Fui à diretoria do banco pessoalmente comentar que tínhamos cortado o limite de crédito pela má conduta. Enquanto estive nessa instituição os limites não voltaram, pois a diretoria é a mesma desde aquela época. Fiquei com a forte impressão que o banco tinha um “management” ruim.

Há cerca de 18 meses, dois anos, ouvi de muitos participantes do mercado que o banco estava com problemas na carteira de FIDC (inadimplência, talvez manipulação de performance) e que não estava pagando os pedidos de resgates nos fundos abertos rapidamente (ouvi que o “atraso” do pagamento de resgates chegava a meses).

Foi nesse período que apareceu a Caixa Econômica Federal para ajudar o banco via a compra de participação. Logo no início do processo de captação de recursos do novo instrumento DPGE, em abril/maio de 2009, o banco foi um forte tomador, a taxas muito elevadas.

Acho que a CEF dever ser alvo de fortes críticas pela não adequada avaliação da qualidade da instituição. Nesse rol também devem ser incluídas as agências de rating, as empresas de auditoria e os bancos que compraram carteiras e títulos. E o Banco Central? Como não conseguiu detectar esses problemas com mais antecedência? Os institutos de previdência, outras pessoas jurídicas e pessoas físicas têm menor capacidade de avaliação de risco de crédito.

O empréstimo do FGC é um desvirtuamento da função precípua do fundo: garantir depositantes. O tamanho do subsídio é impressionante. Empréstimo sem juros? Três anos de carência? Vamos calcular em 6% ao ano o subsídio implícito: significa um “presente” de R$ 150 milhões ao ano.
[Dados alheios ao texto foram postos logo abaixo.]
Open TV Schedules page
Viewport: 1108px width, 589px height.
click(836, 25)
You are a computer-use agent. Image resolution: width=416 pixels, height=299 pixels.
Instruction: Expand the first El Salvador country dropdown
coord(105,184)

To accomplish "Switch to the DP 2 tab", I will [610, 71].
As garantias oferecidas são realmente discutíveis e devem estar infladas: a BF Utilidades é um negócio em decadência há muito tempo; o “business” da Liderança também; a TV SBT tem baixa lucratividade e vem perdendo espaço nos últimos anos. O banco não dever ter valor algum etc. Até agora não vi notícias de que o acionista colocou dinheiro da pessoa física no banco. É capitalizar o banco com dinheiro de terceiros…e subsidiado.
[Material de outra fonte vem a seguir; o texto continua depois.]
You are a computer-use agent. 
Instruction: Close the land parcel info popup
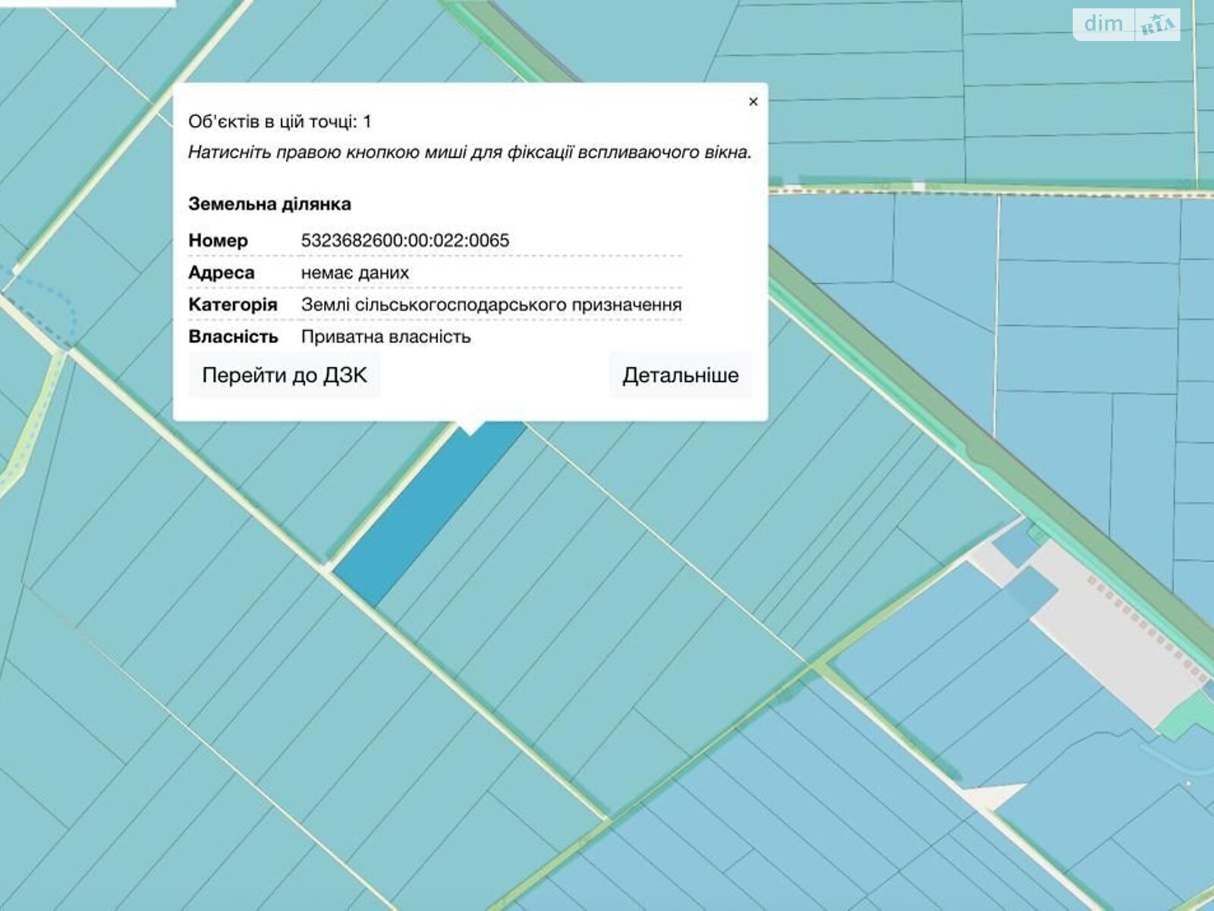(753, 102)

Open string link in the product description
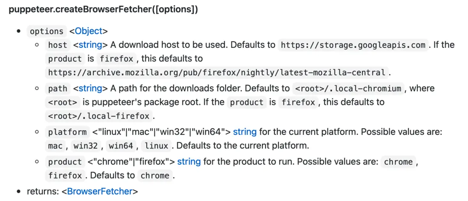189,161
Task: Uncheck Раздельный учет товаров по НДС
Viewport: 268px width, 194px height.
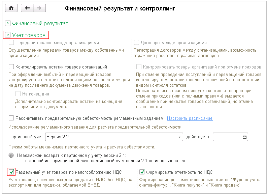Action: [11, 172]
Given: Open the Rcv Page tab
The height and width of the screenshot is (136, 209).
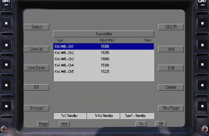Looking at the screenshot, I should pyautogui.click(x=171, y=108).
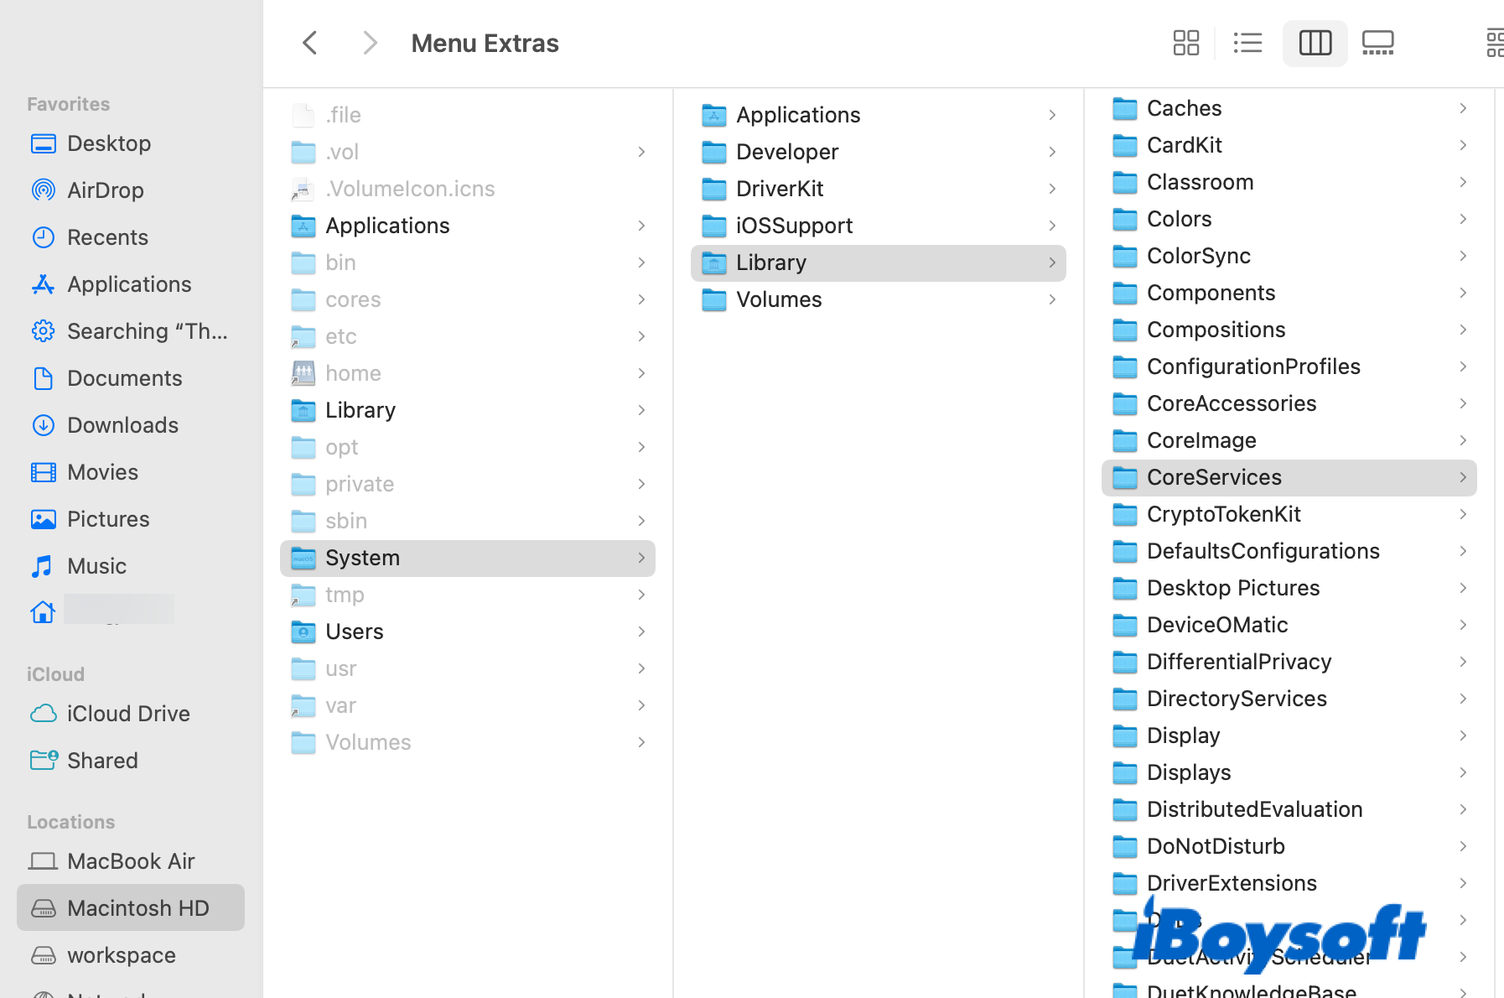The height and width of the screenshot is (998, 1504).
Task: Select Macintosh HD under Locations
Action: tap(137, 908)
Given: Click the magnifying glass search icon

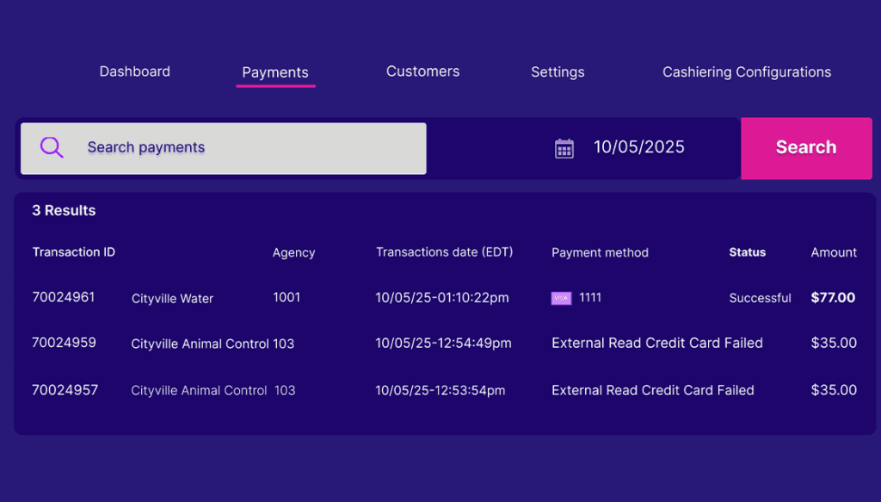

Um Banco Central forte, independente e zeloso do melhor para a sociedade faz diferença. Cá entre nós, com todo o respeito, o banco PanAmericano não fará qualquer falta ao mercado. Sou forte defensor das soluções de mercado. Se o banco for bom…terá interessados.
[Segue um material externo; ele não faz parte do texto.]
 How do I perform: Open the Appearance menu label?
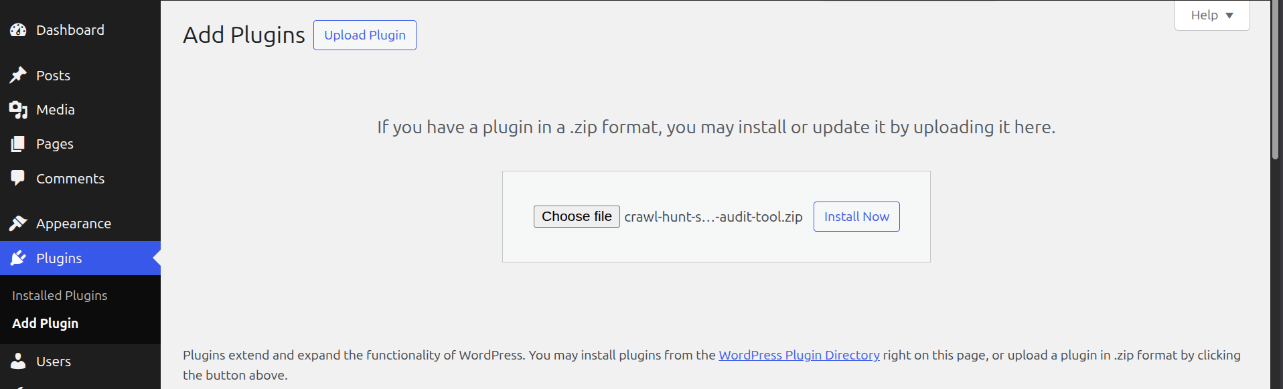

O “socorro” ao banco é, portanto, em minha visão muito discutível. O socorro, na realidade, é aos grandes investidores (bancos, assets, fundos de pensão) e bancos que adquiriram carteiras.

À semelhança do gigantesco apoio do Banco Central quando da crise cambial de 99, que vitimou o banco Marka (que também não fez falta alguma ao mercado), quem seriam os grandes perdedores com a quebra do banco Marka (e agora do PanAmericano)? Seriam grandes instituições financeiras, com alta capacidade de avaliação de risco e de absorção de prejuízos dessa natureza.

Estamos vendo mais do mesmo, muito típico de Brasil: a má gestão é premiada com uma forte articulação para encobrir e proteger os recursos de gente muito grande…

Fernando Meibak foi executivo dos bancos UBS, Citibank, ABN Amro Real e HSBC e é hoje sócio-diretor da Sunrise Investments

E-mail meibak@suninv.com.br

Este artigo reflete as opiniões do autor, e não do jornal Valor Econômico. O jornal não se responsabiliza e nem pode ser responsabilizado pelas informações acima ou por prejuízos de qualquer natureza em decorrência do uso destas informações.